Il ministro delle Finanze israeliano, di estrema destra, afferma che gli israeliani che sostituissero i palestinesi “farebbero fiorire il deserto”.
Il ministro delle Finanze israeliano Bezalel Smotrich ha chiesto ai residenti palestinesi di Gaza di lasciare l’enclave assediata, lasciando il posto agli israeliani che potrebbero “far fiorire il deserto”.
Smotrich, che è stato escluso dal gabinetto di guerra del primo ministro israeliano Benjamin Netanyahu e dalle discussioni sugli accordi del giorno dopo a Gaza, ha fatto questi commenti mentre parlava domenica alla radio dell’esercito israeliano.

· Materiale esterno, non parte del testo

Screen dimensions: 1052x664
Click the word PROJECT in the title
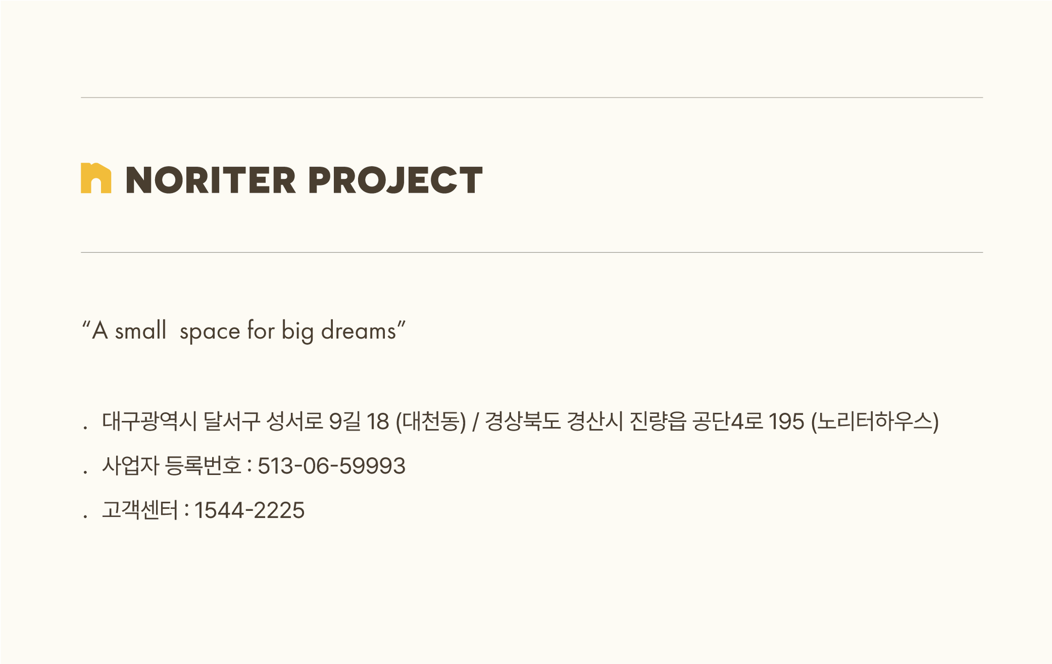396,180
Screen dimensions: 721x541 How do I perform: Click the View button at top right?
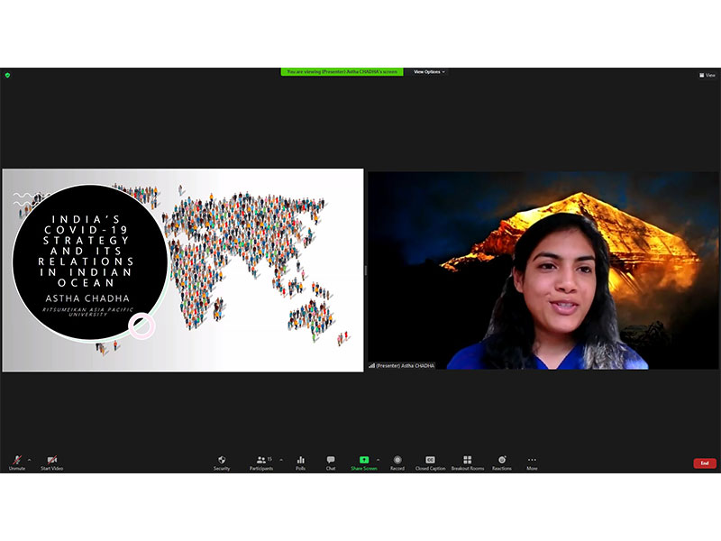707,75
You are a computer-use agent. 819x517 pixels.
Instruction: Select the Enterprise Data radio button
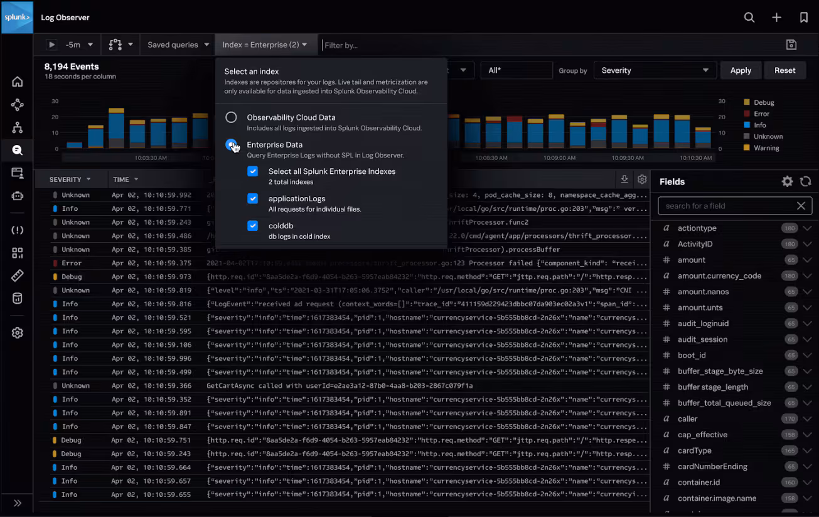coord(230,144)
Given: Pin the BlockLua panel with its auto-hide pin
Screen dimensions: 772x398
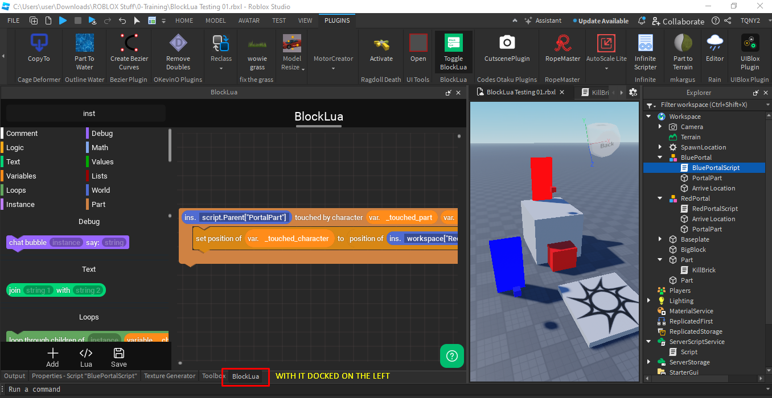Looking at the screenshot, I should click(x=448, y=92).
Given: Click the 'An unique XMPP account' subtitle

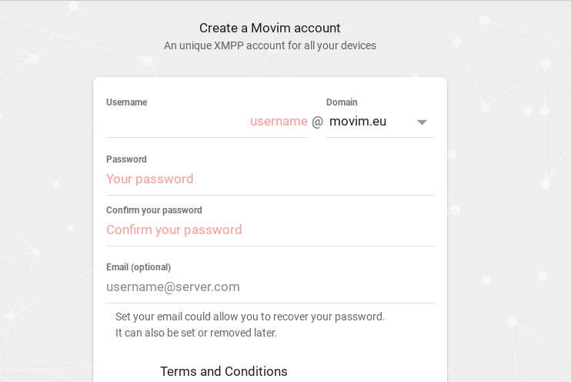Looking at the screenshot, I should click(269, 46).
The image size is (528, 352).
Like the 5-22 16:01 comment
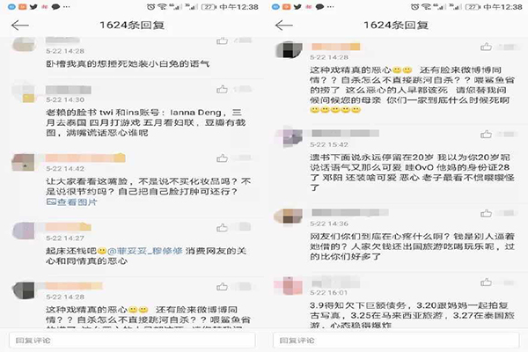pyautogui.click(x=486, y=282)
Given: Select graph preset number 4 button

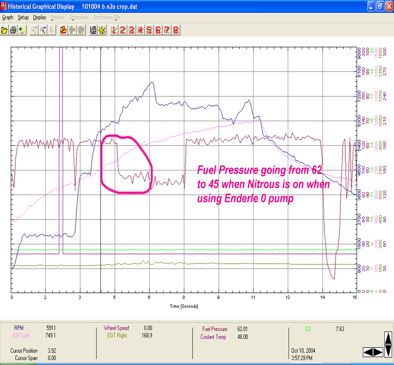Looking at the screenshot, I should coord(141,30).
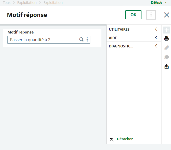Expand the DIAGNOSTIC section chevron

click(x=156, y=46)
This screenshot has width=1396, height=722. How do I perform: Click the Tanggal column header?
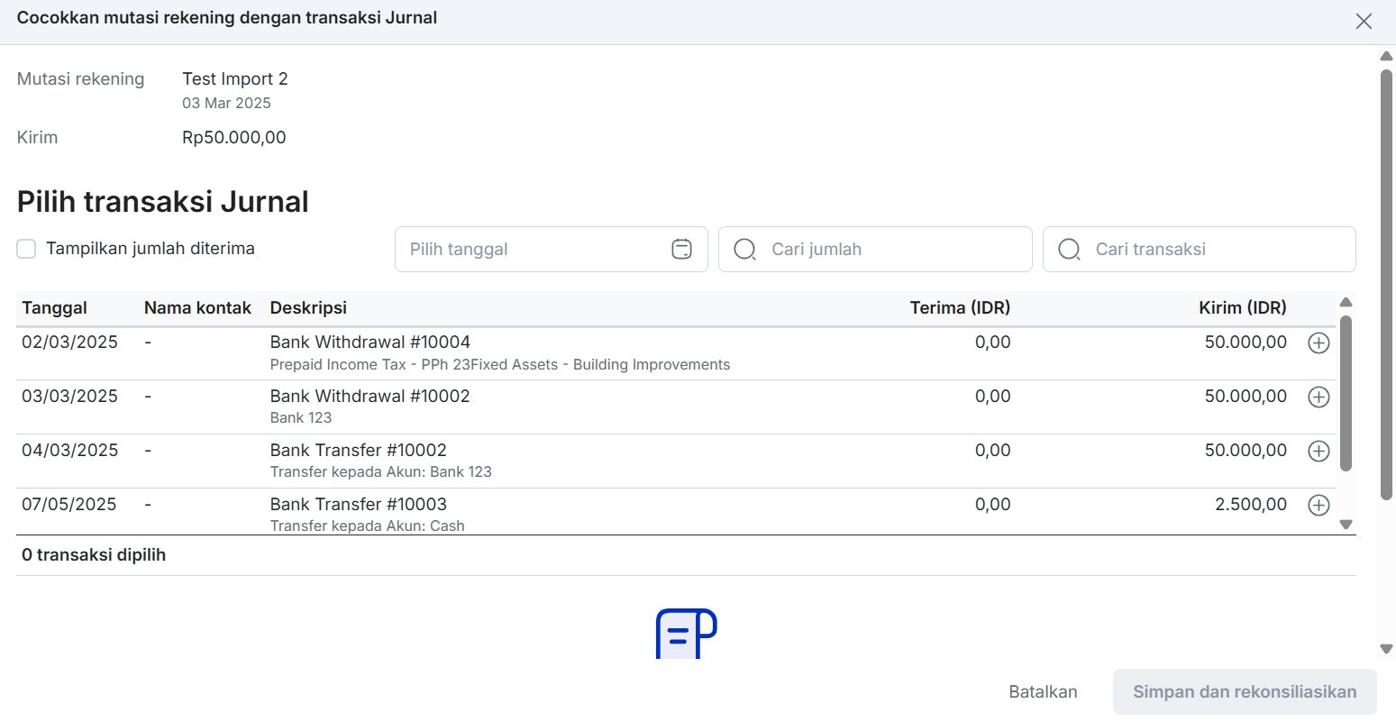click(x=54, y=308)
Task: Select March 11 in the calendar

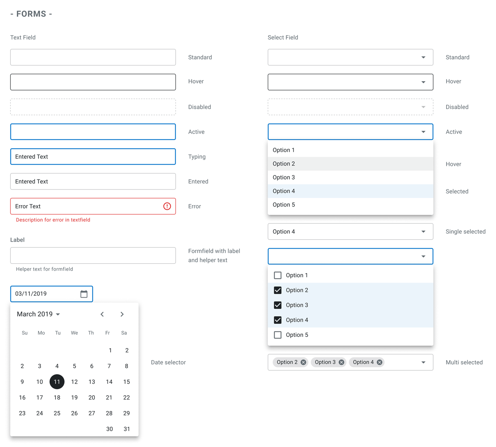Action: (57, 382)
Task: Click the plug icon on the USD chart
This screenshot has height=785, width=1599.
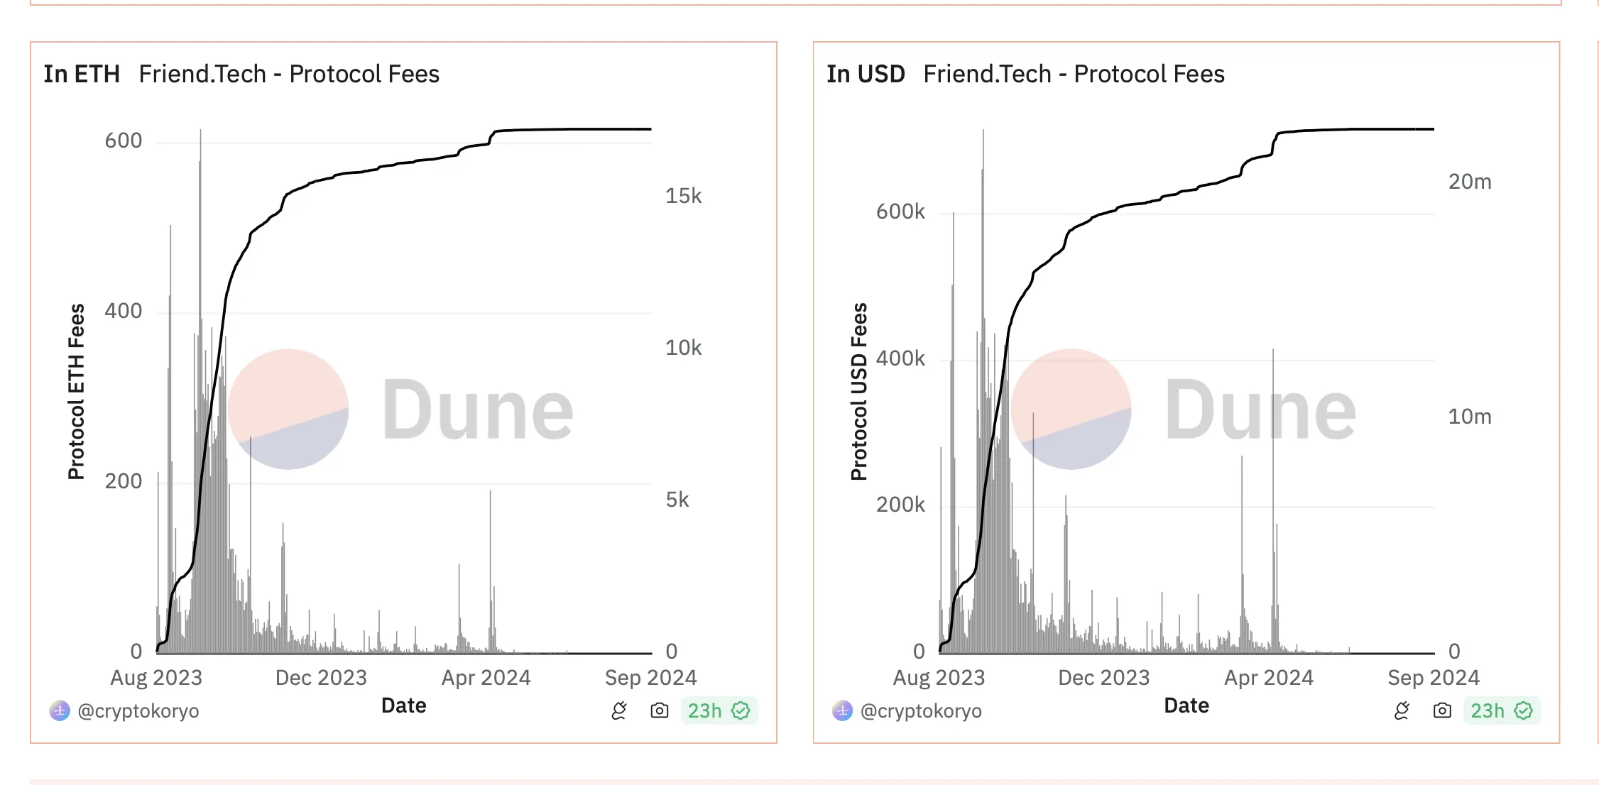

“Ciò che occorre fare nella Striscia di Gaza è incoraggiare l’emigrazione”, ha affermato.
“Se ci fossero 100.000 o 200.000 arabi a Gaza e non due milioni di arabi, l’intera discussione del giorno dopo sarà totalmente diversa”, ha detto.
Ha aggiunto che se i 2,3 milioni di abitanti non fossero più lì “cresciuti con l’aspirazione di distruggere lo Stato di Israele”, Gaza sarebbe vista diversamente in Israele.
“La maggior parte della società israeliana dirà: ‘Perché no? È un bel posto, facciamo fiorire il deserto, non a spese di nessuno’”.
In risposta, Hamas ha affermato che l’appello di Smotrich a sfollare due milioni di palestinesi e a trattenerne circa 200.000 a Gaza è “un crimine di guerra accompagnato da un’aggressione criminale”.
In una dichiarazione, Hamas ha aggiunto che la comunità internazionale e le Nazioni Unite devono agire per fermare i crimini di Israele e ritenerlo responsabile di ciò che ha fatto al popolo palestinese.
Sara Khairat, giornalista di Al Jazeera da Tel Aviv, ha detto che i commenti di Smotrich “si collegano a una narrazione secondo cui molti stanno iniziando a credere che Israele voglia rioccupare Gaza”.
“Sostenere l’idea che si vuole cacciare i palestinesi”, ha detto Khairat, ricorderebbe le scene della “Nakba” (catastrofe), la pulizia etnica della Palestina sulla scia della guerra del 1948 che accompagnò la fondazione dello Stato. di Israele.
La maggior parte dei palestinesi sfollati dopo la Nakba sono finiti negli stati arabi vicini, e i leader arabi hanno affermato che qualsiasi mossa degli ultimi giorni per sfollare i palestinesi sarebbe inaccettabile.
In un discorso di domenica, il presidente palestinese Mahmoud Abbas ha respinto qualsiasi mossa volta a costringere i palestinesi a lasciare le loro case.
“Non permetteremo lo sfollamento, né dalla Striscia di Gaza né dalla Cisgiordania”, ha affermato.
L’agenda di estrema destra di Smotrich
Smotrich, il cui Partito Religioso Sionista di estrema destra trae sostegno dalla comunità di coloni israeliani, ha fatto commenti simili in passato, mettendosi in contrasto con il più importante alleato di Israele, gli Stati Uniti.
Ma le sue opinioni sono in conflitto con la posizione ufficiale del governo secondo cui i palestinesi di Gaza potranno tornare alle loro case dopo la guerra.
Il partito di Smotrich, che ha aiutato Netanyahu a ottenere la maggioranza di cui aveva bisogno per diventare primo ministro per la sesta volta quasi esattamente un anno fa, ha visto il suo indice di gradimento crollare dall’inizio del conflitto.
I sondaggi d’opinione indicano anche che la maggior parte degli israeliani non sostiene il ritorno degli insediamenti israeliani a Gaza dopo che furono spostati nel 2005, quando l’esercito si ritirò.
Israele ha ritirato i suoi militari e i suoi coloni da Gaza nel 2005, dopo un’occupazione durata 38 anni, e Netanyahu ha affermato che non intende mantenere nuovamente una presenza permanente, ma manterrà il controllo della sicurezza per un periodo indefinito.
Tuttavia, c’è stata poca chiarezza sulle intenzioni a lungo termine di Israele, e paesi tra cui gli Stati Uniti hanno affermato che Gaza dovrebbe essere governata dai palestinesi.